Here’s how to turn your overdense strategy deck into an inspiring rallying cry that all your employees will want to get behind. 


1. Strategy starting point: work back from your why

The starting point for your strategy should always be your vision — the big, audacious goal you’re striving toward. 

That vision shouldn’t simply set a target (number of customers, say). It should also convey a sense of why that target matters. 

  • How will the world be different once our vision is achieved? 

  • How will pursuing our strategy make life better for the human race? 

  • Why should we feel good about ourselves if we succeed?

Answer these questions and you’ll be halfway to bringing your team with you.
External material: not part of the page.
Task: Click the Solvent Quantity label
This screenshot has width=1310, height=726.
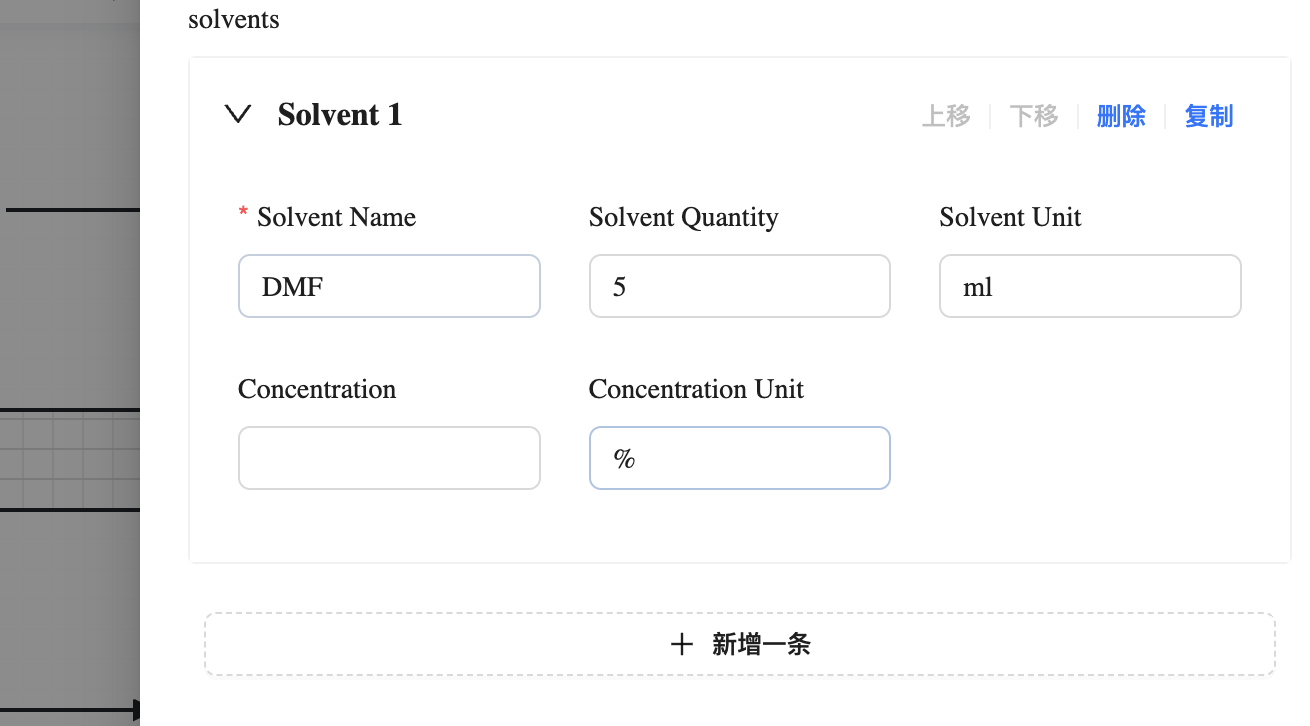Action: (683, 217)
2. Consult widely on your strategy, but don’t draft by committee

It’s not unusual for a strategy deck to exhibit “kitchen-sink syndrome” — i.e., everything thrown in there, with little sense of what matters most. Invariably, such a deck gets that way by being the product of multiple hands (aka “too many cooks”).

A robust strategy will undoubtedly have input from many minds. But at some point, you need to step away to see the wood from the trees. 

The fewer people involved in the process of distilling everyone’s ideas, the more powerful the articulation of your strategy will be.


3. Beware “PowerPoint thinking” in your strategy deck

Those 17-page strategy decks that are typical of so many orgs? Not only are they wordy and dense. Invariably, they’re visually overwhelming, too. 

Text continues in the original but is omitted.